# EXERCISE MATERIALS
BEGIN

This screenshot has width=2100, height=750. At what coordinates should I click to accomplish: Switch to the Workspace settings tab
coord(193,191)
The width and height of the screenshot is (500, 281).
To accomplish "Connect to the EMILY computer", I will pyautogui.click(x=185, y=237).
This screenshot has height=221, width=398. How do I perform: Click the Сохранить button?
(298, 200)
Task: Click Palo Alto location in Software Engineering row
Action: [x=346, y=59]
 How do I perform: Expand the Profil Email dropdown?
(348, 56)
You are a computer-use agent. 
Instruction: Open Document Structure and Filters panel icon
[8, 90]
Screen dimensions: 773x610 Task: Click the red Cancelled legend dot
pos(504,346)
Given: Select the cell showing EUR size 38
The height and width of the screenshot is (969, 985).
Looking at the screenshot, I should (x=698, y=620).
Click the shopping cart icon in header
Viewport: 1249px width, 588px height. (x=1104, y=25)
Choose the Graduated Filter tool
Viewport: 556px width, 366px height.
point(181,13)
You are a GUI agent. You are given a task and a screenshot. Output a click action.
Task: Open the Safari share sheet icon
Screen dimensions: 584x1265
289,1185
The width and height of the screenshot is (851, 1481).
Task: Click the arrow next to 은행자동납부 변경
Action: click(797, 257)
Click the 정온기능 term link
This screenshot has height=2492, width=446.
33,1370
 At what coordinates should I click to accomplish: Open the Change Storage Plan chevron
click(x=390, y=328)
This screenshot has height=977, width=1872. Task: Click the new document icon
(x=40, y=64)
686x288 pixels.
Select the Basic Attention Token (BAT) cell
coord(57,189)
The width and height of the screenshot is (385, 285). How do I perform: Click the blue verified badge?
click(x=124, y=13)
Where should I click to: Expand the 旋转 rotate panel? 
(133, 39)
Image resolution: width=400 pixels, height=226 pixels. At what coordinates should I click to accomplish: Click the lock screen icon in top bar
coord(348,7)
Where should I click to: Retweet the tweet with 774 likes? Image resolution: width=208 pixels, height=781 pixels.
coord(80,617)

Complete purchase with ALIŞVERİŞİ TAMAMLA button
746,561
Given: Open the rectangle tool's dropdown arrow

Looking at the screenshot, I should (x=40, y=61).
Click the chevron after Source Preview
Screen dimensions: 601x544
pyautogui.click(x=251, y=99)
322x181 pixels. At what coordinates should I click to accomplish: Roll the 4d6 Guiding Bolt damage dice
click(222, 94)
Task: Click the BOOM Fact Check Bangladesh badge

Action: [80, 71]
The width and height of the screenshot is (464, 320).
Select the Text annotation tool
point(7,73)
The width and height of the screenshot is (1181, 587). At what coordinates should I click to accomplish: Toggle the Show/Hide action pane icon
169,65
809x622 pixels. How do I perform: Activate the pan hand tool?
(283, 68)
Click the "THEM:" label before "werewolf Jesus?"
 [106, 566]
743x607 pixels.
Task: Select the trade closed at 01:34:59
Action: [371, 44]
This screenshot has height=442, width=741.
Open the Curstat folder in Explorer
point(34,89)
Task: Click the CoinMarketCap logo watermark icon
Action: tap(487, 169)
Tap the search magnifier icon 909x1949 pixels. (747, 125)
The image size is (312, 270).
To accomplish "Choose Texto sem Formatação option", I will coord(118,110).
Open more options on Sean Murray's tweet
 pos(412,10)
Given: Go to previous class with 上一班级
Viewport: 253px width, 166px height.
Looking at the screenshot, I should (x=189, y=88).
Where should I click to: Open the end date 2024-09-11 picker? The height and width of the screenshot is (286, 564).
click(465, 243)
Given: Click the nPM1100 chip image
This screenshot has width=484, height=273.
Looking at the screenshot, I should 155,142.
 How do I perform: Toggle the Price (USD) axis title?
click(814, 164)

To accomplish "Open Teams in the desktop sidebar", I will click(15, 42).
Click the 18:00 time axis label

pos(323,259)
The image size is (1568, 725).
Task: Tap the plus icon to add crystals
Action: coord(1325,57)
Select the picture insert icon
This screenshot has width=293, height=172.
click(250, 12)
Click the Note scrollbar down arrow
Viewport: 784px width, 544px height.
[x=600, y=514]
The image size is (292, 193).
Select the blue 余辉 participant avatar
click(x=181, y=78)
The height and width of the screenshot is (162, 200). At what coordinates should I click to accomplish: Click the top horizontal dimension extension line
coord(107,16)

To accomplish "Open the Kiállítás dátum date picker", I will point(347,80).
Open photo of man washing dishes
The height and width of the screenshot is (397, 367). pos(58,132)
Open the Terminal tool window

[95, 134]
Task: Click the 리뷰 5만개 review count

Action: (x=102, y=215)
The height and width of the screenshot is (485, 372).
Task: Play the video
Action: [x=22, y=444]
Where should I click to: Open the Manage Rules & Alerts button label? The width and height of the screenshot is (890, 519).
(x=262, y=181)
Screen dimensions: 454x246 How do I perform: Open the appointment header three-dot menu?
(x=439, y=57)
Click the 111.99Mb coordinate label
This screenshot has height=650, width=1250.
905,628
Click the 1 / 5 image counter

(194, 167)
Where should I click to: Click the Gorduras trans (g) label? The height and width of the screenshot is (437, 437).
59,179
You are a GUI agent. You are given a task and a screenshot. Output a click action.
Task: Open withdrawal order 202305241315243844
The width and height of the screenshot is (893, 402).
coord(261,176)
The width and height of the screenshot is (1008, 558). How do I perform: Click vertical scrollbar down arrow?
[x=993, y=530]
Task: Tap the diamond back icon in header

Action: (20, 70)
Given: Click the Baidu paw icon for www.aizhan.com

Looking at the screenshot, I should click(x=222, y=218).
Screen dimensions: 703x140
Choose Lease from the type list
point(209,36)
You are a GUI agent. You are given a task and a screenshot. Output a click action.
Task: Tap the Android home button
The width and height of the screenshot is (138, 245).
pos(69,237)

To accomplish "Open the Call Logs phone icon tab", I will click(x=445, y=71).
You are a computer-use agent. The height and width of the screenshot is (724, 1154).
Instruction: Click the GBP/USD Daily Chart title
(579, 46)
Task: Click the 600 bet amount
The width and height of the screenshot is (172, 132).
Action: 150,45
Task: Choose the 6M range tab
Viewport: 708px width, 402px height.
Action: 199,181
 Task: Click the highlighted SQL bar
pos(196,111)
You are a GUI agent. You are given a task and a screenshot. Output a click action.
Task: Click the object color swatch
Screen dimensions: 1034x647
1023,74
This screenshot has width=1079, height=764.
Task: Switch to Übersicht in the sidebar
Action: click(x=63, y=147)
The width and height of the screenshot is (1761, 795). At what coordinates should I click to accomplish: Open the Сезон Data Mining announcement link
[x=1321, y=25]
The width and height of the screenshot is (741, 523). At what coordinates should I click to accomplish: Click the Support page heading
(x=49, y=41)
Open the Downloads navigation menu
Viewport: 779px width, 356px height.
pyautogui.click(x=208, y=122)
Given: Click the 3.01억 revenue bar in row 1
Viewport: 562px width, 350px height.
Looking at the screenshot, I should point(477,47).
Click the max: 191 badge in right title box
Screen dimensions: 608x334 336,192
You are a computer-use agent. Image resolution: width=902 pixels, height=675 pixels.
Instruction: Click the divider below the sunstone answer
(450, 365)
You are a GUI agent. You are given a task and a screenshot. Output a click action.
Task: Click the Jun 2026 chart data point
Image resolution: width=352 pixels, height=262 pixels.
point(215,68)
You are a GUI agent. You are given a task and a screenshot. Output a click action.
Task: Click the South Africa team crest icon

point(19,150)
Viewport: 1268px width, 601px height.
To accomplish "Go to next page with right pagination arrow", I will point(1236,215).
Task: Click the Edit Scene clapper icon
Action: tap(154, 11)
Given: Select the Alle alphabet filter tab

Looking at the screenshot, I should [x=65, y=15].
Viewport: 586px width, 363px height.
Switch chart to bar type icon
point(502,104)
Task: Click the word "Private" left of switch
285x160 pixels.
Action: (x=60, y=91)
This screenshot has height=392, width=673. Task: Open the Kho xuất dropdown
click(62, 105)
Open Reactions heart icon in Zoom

END

# EXERCISE
Looking at the entries above, can you reproduce exactly the lines from the one that holds "You are a computer-use agent. The" through the one that holds "Task: Click the word", and only those?

# SOLUTION TO THIS EXERCISE
You are a computer-use agent. The height and width of the screenshot is (724, 1154).
Instruction: Click the GBP/USD Daily Chart title
(579, 46)
Task: Click the 600 bet amount
The width and height of the screenshot is (172, 132).
Action: 150,45
Task: Choose the 6M range tab
Viewport: 708px width, 402px height.
Action: 199,181
 Task: Click the highlighted SQL bar
pos(196,111)
You are a GUI agent. You are given a task and a screenshot. Output a click action.
Task: Click the object color swatch
Screen dimensions: 1034x647
1023,74
This screenshot has width=1079, height=764.
Task: Switch to Übersicht in the sidebar
Action: click(x=63, y=147)
The width and height of the screenshot is (1761, 795). At what coordinates should I click to accomplish: Open the Сезон Data Mining announcement link
[x=1321, y=25]
The width and height of the screenshot is (741, 523). At what coordinates should I click to accomplish: Click the Support page heading
(x=49, y=41)
Open the Downloads navigation menu
Viewport: 779px width, 356px height.
pyautogui.click(x=208, y=122)
Given: Click the 3.01억 revenue bar in row 1
Viewport: 562px width, 350px height.
Looking at the screenshot, I should point(477,47).
Click the max: 191 badge in right title box
Screen dimensions: 608x334 336,192
You are a computer-use agent. Image resolution: width=902 pixels, height=675 pixels.
Instruction: Click the divider below the sunstone answer
(450, 365)
You are a GUI agent. You are given a task and a screenshot. Output a click action.
Task: Click the Jun 2026 chart data point
Image resolution: width=352 pixels, height=262 pixels.
point(215,68)
You are a GUI agent. You are given a task and a screenshot. Output a click action.
Task: Click the South Africa team crest icon

point(19,150)
Viewport: 1268px width, 601px height.
To accomplish "Go to next page with right pagination arrow", I will point(1236,215).
Task: Click the Edit Scene clapper icon
Action: tap(154, 11)
Given: Select the Alle alphabet filter tab

Looking at the screenshot, I should [x=65, y=15].
Viewport: 586px width, 363px height.
Switch chart to bar type icon
point(502,104)
Task: Click the word "Private" left of switch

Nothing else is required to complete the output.